Nous continuons notre navigation et nous mouillons devant les îles Kerkeni.
« Un orage du sud-est s’éleva à notre grande joie, et en cinq jours nous arrivâmes dans les eaux de l’île de Malte. Nous la découvrîmes la veille de Noël ; mais, le jour de Noël même, le vent se rangeant à l’ouest-nord-ouest, nous chassa au midi de Lampedouse. Nous restâmes dix-huit jours sur la côte orientale du royaume de Tunis, entre la vie et la mort. Je n’oublierai de ma vie la journée du 28.
« Nous jetâmes l’ancre devant les îles de Kerkeni. Nous restâmes huit jours à l’ancre dans la petite Syrte, où je vis commencer l’année 1807. Sous combien d’astres et dans combien de fortunes diverses j’avais déjà vu se renouveler pour moi les années, qui passent si vite ou qui sont si longues ! Qu’ils étaient loin de moi ces temps de mon enfance où je recevais avec un cœur palpitant de joie la bénédiction et les présents paternels ! Comme ce premier jour de l’année était attendu ! Et maintenant, sur un vaisseau étranger, au milieu de la mer, à la vue d’une terre barbare, ce premier jour s’envolait pour moi, sans témoins, sans plaisirs, sans les embrassements de la famille, sans ces tendres souhaits de bonheur qu’une mère forme pour son fils avec tant de sincérité ! Ce jour, né du sein des tempêtes, ne laissait tomber sur mon front que des soucis, des regrets et des cheveux blancs. »

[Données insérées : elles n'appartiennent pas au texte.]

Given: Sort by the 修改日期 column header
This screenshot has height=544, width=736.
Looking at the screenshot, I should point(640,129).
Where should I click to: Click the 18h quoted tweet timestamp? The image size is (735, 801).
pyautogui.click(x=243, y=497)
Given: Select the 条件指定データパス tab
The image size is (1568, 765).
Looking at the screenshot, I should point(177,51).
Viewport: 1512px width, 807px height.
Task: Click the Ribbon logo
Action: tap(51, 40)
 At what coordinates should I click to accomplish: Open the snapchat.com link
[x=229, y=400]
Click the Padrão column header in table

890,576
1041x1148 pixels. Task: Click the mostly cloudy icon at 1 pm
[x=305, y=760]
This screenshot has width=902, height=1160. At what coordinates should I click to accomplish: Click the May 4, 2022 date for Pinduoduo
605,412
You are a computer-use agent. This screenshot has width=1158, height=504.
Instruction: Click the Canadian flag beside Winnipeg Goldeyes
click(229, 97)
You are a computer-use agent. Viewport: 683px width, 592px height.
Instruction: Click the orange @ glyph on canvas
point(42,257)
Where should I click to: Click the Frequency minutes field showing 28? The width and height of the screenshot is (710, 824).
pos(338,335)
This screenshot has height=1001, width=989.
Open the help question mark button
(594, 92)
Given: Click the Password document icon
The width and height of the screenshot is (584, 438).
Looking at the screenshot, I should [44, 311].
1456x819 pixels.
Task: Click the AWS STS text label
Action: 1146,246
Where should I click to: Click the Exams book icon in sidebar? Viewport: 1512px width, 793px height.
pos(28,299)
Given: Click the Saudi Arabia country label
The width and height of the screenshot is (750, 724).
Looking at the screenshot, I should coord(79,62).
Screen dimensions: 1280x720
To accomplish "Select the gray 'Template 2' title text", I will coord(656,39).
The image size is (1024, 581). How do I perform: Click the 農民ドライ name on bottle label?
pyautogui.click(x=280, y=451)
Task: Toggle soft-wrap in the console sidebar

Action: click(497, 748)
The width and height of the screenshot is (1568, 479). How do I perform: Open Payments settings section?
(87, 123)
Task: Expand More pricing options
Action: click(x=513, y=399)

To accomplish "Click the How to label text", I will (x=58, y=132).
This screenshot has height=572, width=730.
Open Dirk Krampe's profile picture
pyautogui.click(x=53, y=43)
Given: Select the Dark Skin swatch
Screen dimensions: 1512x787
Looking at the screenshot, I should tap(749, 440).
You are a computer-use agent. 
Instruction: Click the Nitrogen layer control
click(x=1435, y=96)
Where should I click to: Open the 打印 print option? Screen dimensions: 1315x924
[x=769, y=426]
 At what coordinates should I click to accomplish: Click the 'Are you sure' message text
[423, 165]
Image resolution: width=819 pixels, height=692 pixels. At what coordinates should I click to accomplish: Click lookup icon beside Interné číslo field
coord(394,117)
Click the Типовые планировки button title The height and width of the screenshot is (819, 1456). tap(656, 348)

Julien est exposé à la même destinée, et il me reprend d’une de ces impatiences dont, heureusement, je me suis corrigé.
« Nous étions très près de l’île de Malte et nous avions à craindre d’être aperçus par quelque bâtiment anglais qui aurait pu nous forcer d’entrer dans le port ; mais aucun n’est venu à notre rencontre. Notre équipage se trouvait très fatigué, et le vent continuait à ne pas nous être favorable. Le capitaine voyant sur sa carte un mouillage nommé Kerkeni, duquel nous n’étions pas éloignés, fit voile dessus, sans en prévenir Monsieur, lequel, voyant que nous approchions de ce mouillage, s’est fâché de ce qu’il n’avait pas été consulté, disant au capitaine qu’il devait continuer sa route, ayant supporté de plus mauvais temps. Mais nous étions trop avancés pour reprendre notre route, et, d’ailleurs, la prudence du capitaine a été fort approuvée, car, cette nuit-là, le vent est devenu bien plus fort et la mer très mauvaise. Ayant été obligés de rester vingt-quatre heures de plus que notre prévision dans le mouillage, Monsieur en marquait vivement son mécontentement au capitaine, malgré les justes raisons que celui-ci lui donnait.
« Il y avait environ un mois que nous naviguions, et il ne nous fallait plus que sept ou huit heures pour arriver dans le port de Tunis. Tout à coup le vent devint si violent que nous fûmes obligés de nous mettre au large, et nous restâmes trois semaines sans pouvoir aborder ce port. C’est encore dans ce moment que Monsieur reprocha de nouveau au capitaine d’avoir perdu trente-six heures au mouillage. On ne pouvait le persuader qu’il nous serait arrivé plus grand malheur si le capitaine eût été moins prévoyant. Le malheur que je voyais était de voir nos provisions baisser, sans savoir quand nous arriverions. »
Je foulai enfin le sol de Carthage. Je trouvai chez M. et madame Devoise l’hospitalité la plus généreuse. Julien fait bien connaître mon hôte ; il parle aussi de la campagne et des Juifs : « Ils prient et pleurent, » dit-il.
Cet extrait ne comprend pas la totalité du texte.